- Work to do -
Lay out the stretch from the start of the rows through the line that contains "coord(456,392)" as a JSON list of strings, one string per line, with blank lines skipped. Leave the pictures out of the answer.

- Records provided -
+ + + + +

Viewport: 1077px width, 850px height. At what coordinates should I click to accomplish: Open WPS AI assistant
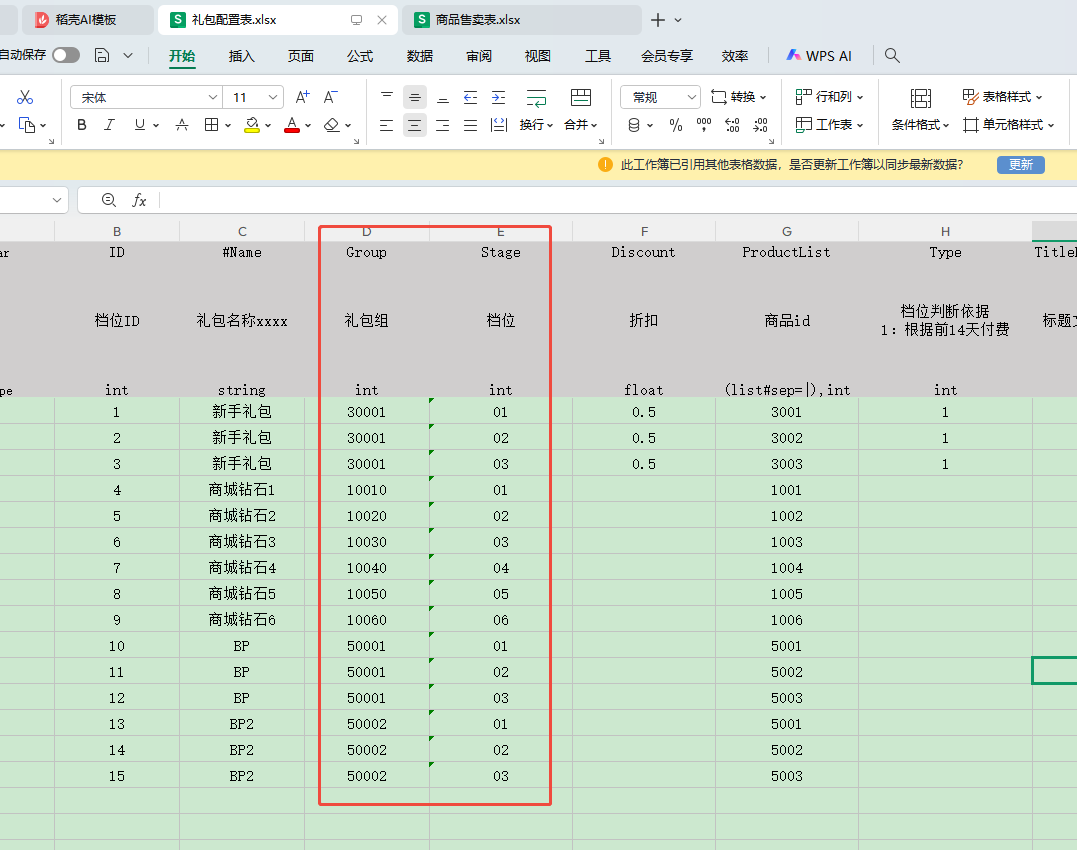pos(818,56)
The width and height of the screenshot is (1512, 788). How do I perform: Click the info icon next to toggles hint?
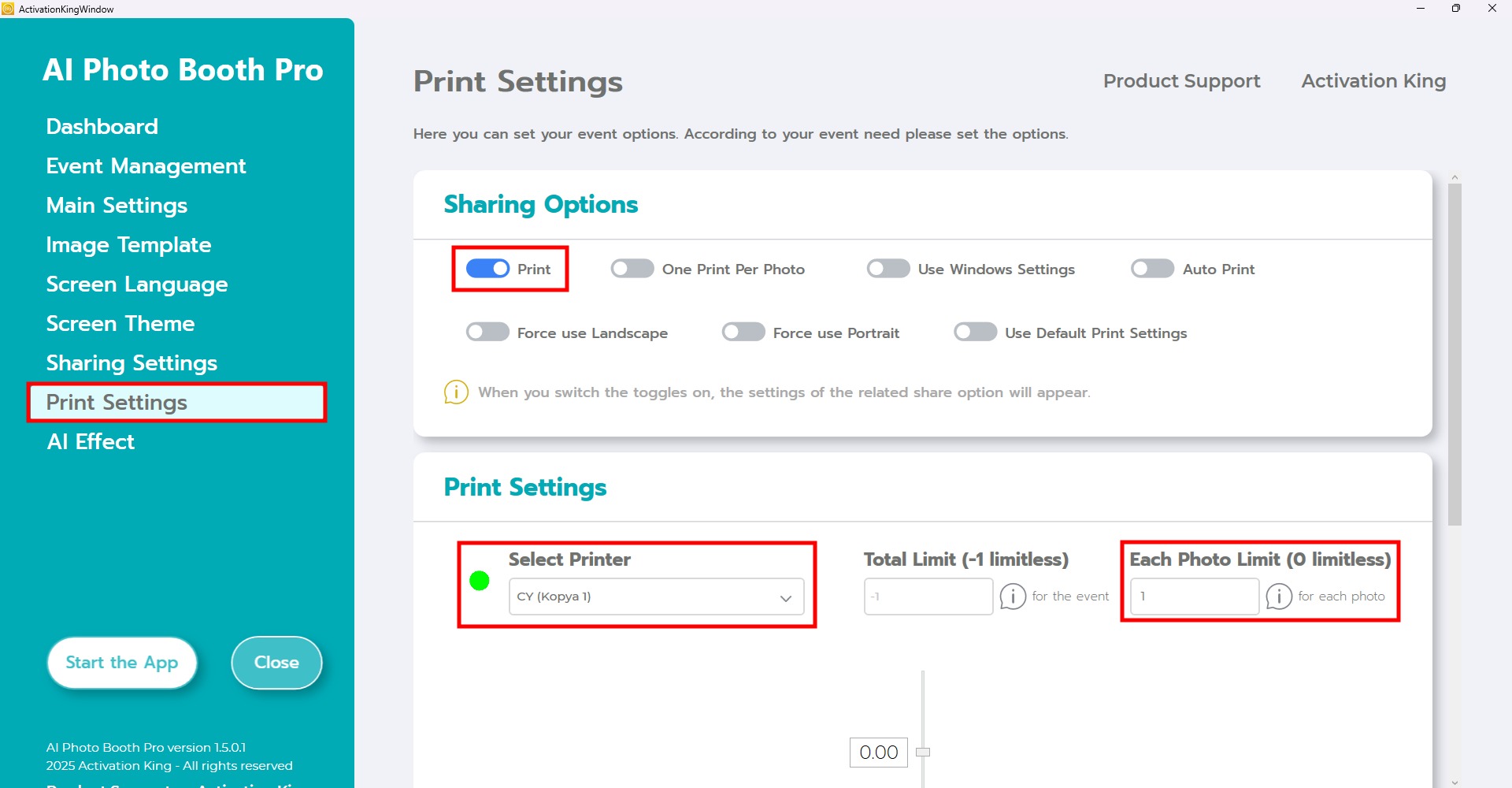coord(456,392)
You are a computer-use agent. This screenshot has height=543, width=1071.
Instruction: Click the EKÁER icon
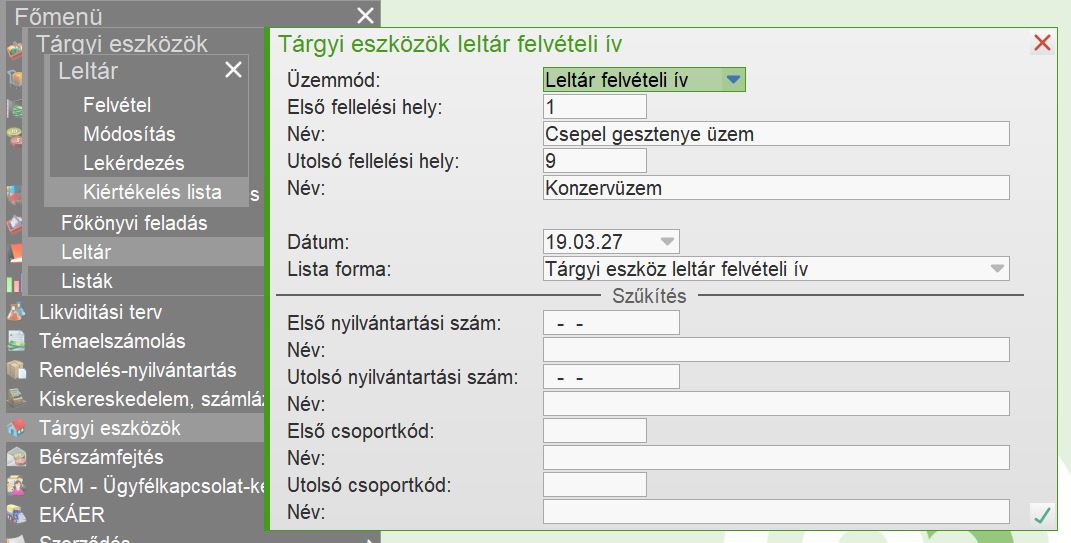tap(16, 515)
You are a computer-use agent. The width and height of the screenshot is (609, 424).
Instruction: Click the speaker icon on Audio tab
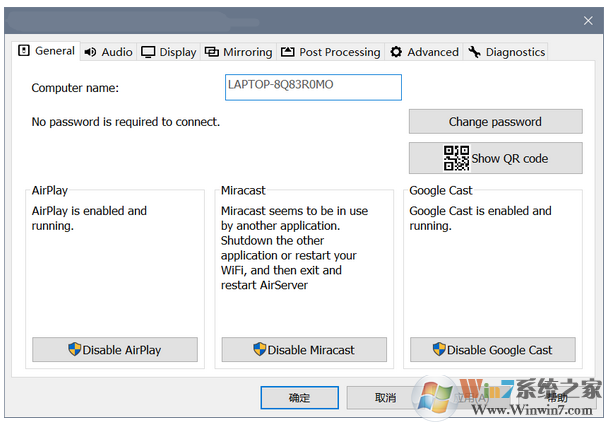(90, 52)
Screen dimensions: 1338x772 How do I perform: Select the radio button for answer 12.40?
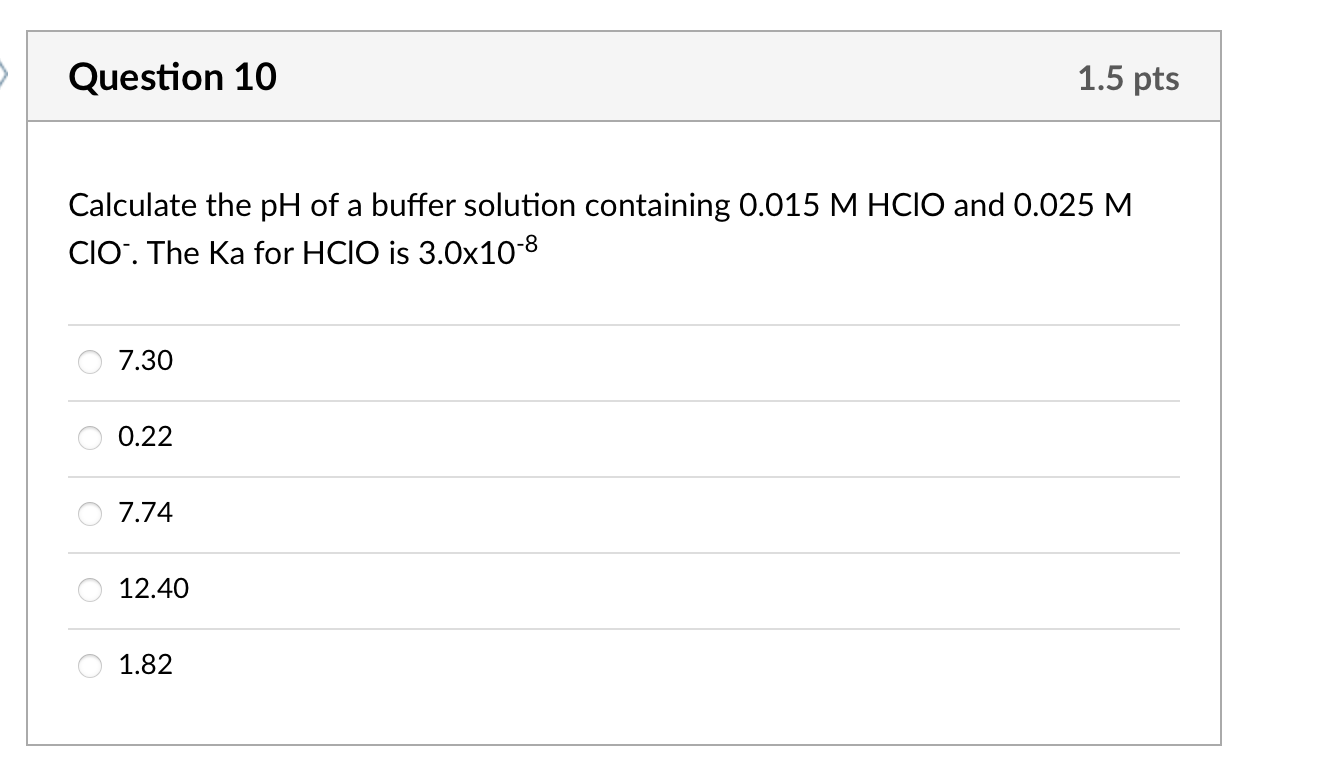click(89, 590)
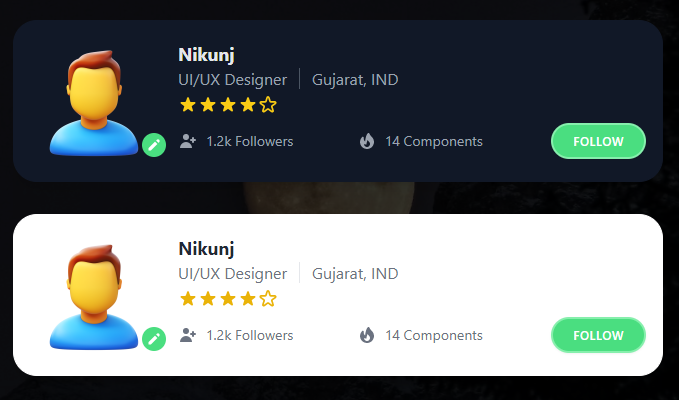
Task: Click the flame components icon on dark card
Action: 367,142
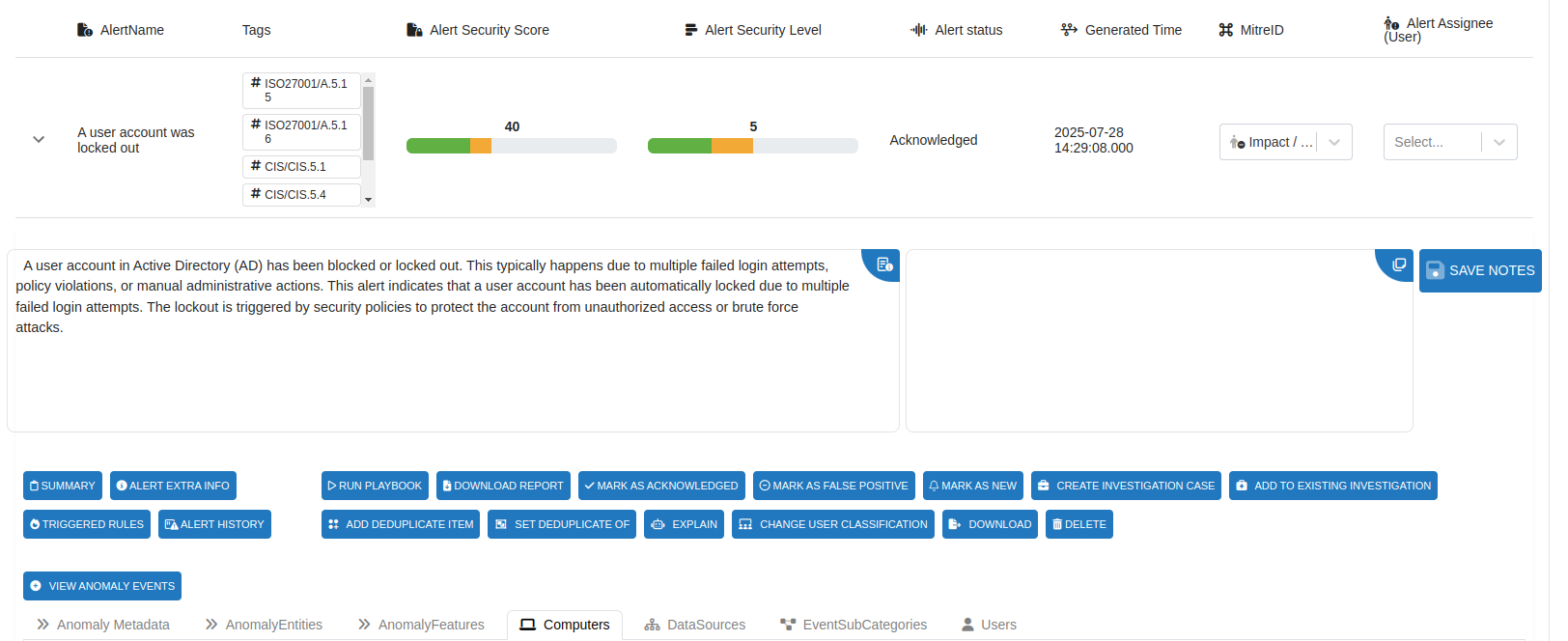Expand the locked out alert row
Image resolution: width=1568 pixels, height=641 pixels.
[x=39, y=140]
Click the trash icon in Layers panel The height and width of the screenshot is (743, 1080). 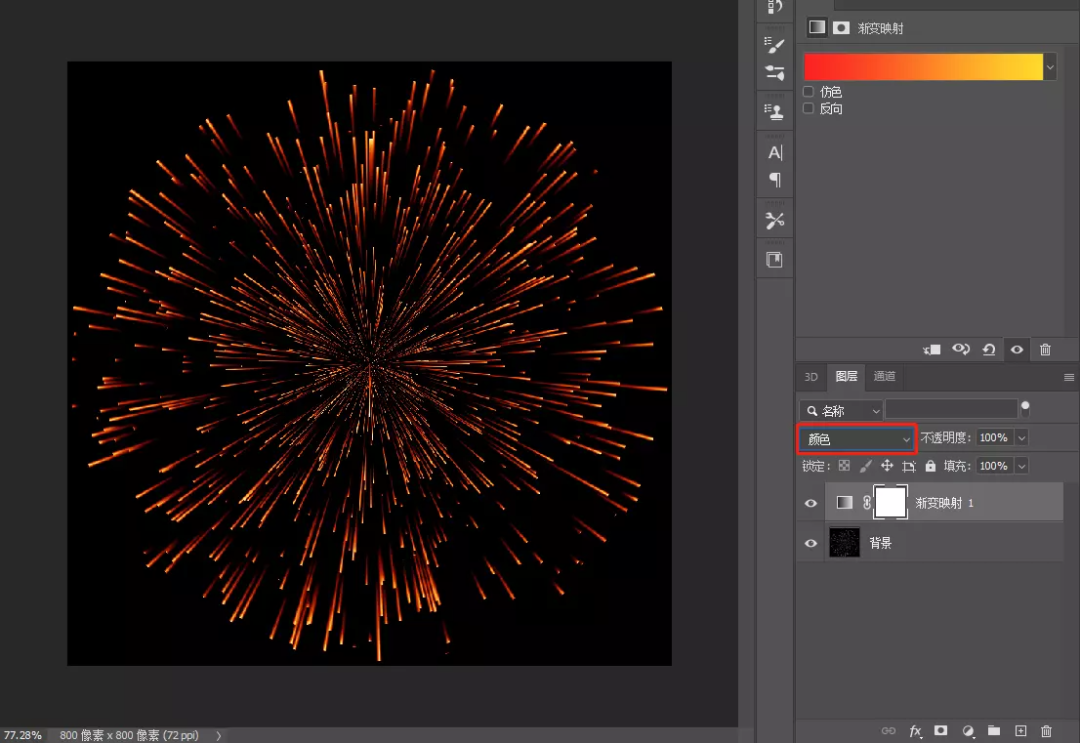(1047, 731)
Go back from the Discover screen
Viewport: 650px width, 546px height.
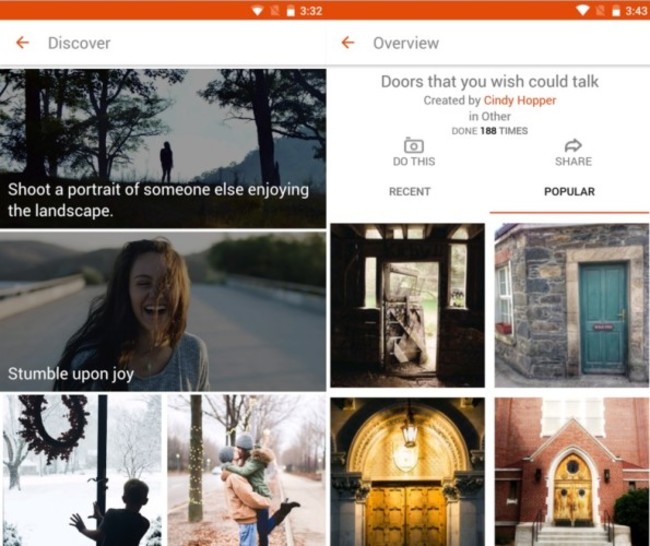click(22, 43)
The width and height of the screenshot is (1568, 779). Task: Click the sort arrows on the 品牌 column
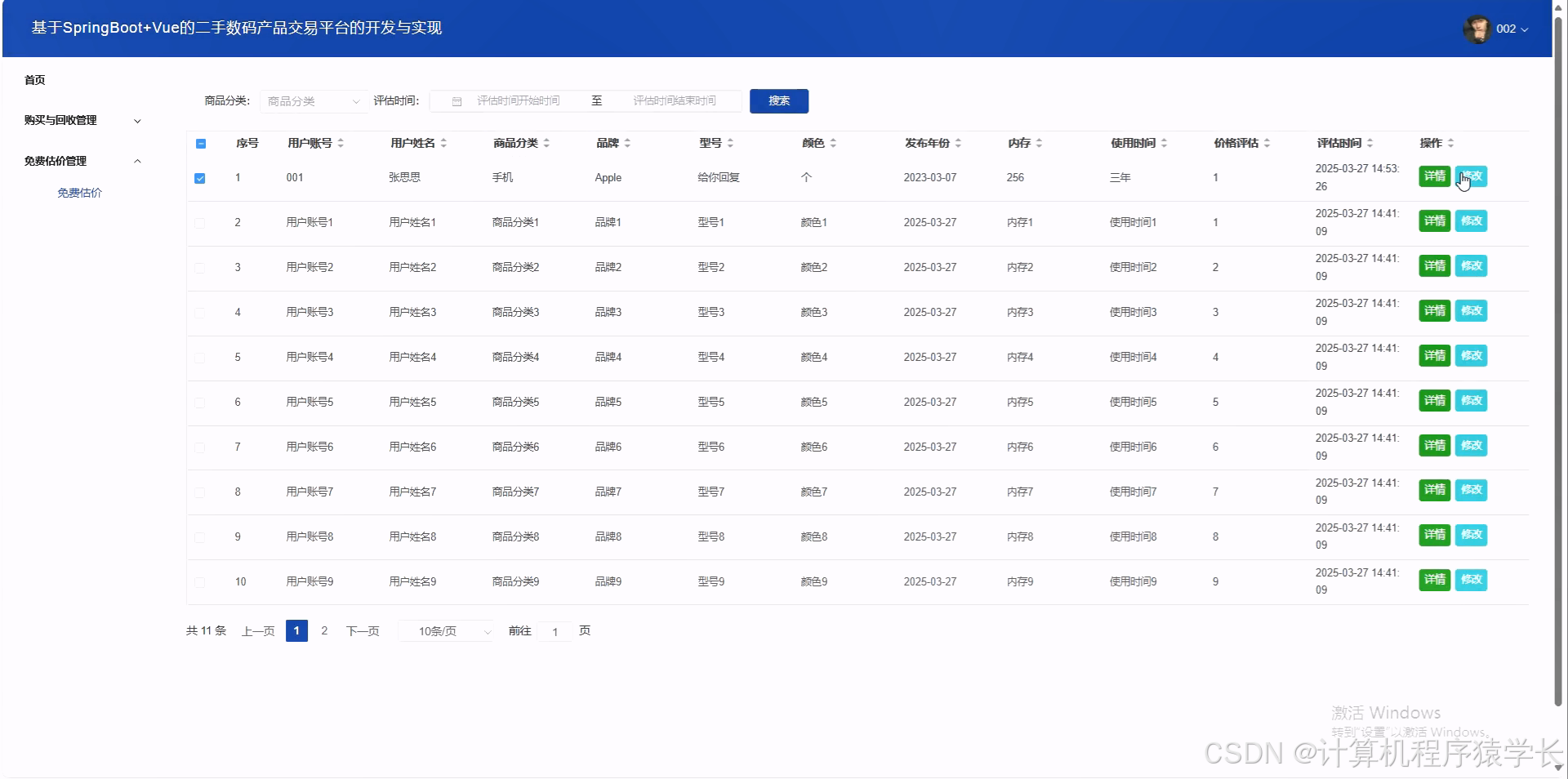(628, 142)
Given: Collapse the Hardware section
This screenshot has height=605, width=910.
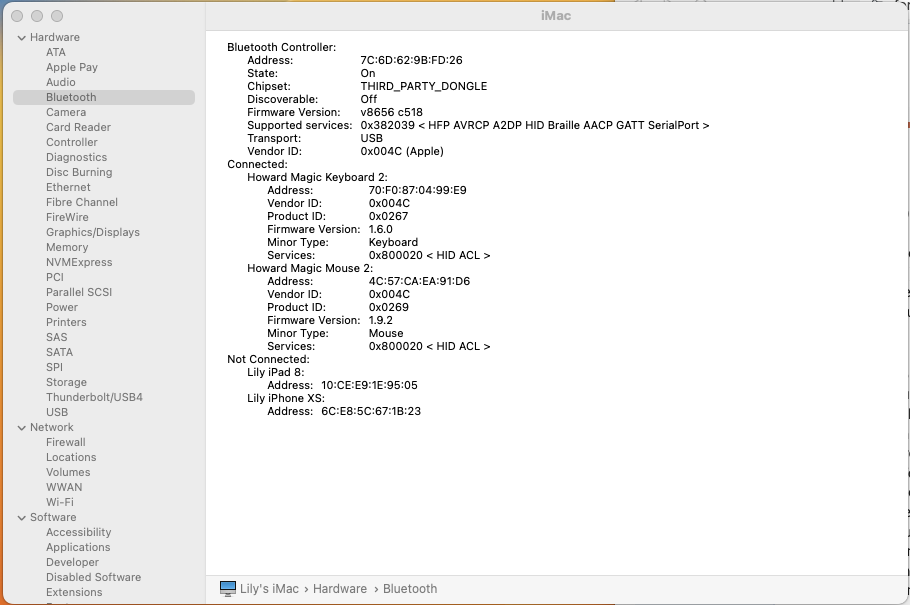Looking at the screenshot, I should point(22,36).
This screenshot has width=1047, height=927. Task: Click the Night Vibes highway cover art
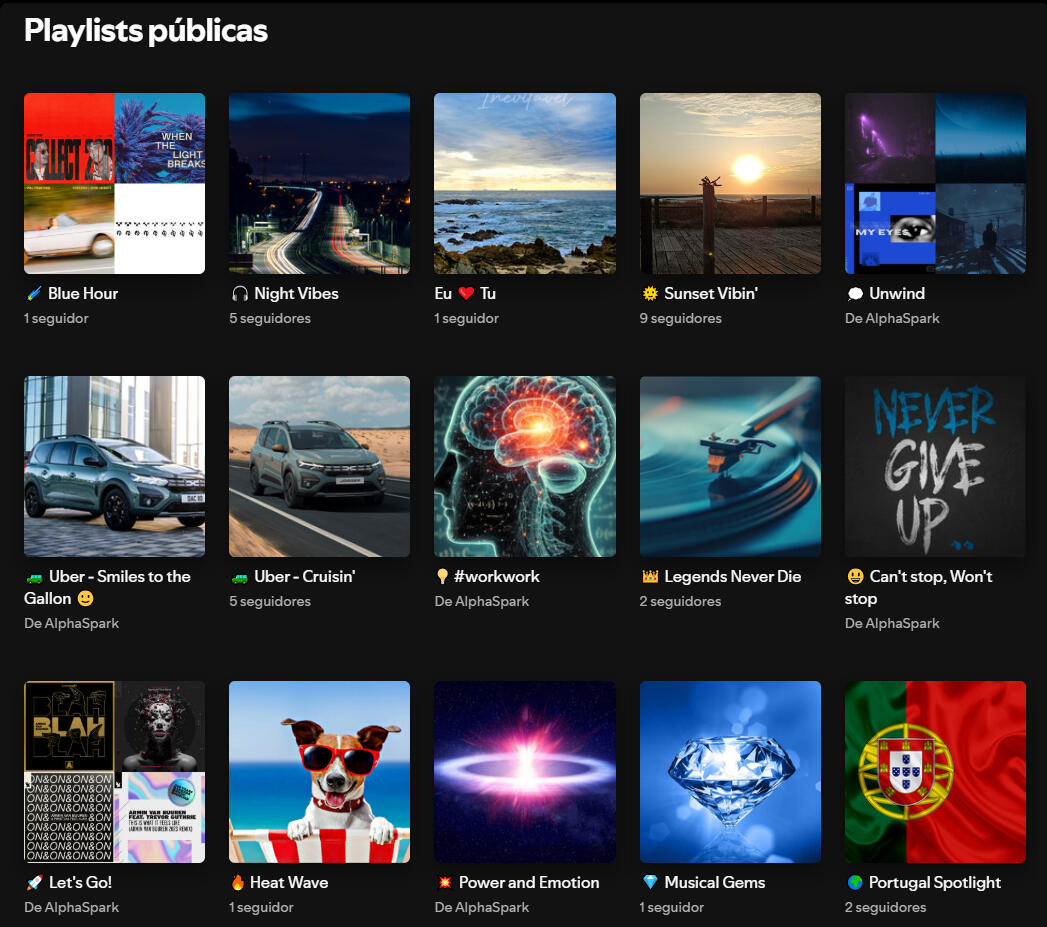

+ + + + +

- Answer to the exercise -
[
  "Viewport: 1077px width, 850px height. At what coordinates should I click to accomplish: Open WPS AI assistant",
  "pos(818,56)",
  "The width and height of the screenshot is (1512, 788). How do I perform: Click the info icon next to toggles hint?",
  "coord(456,392)"
]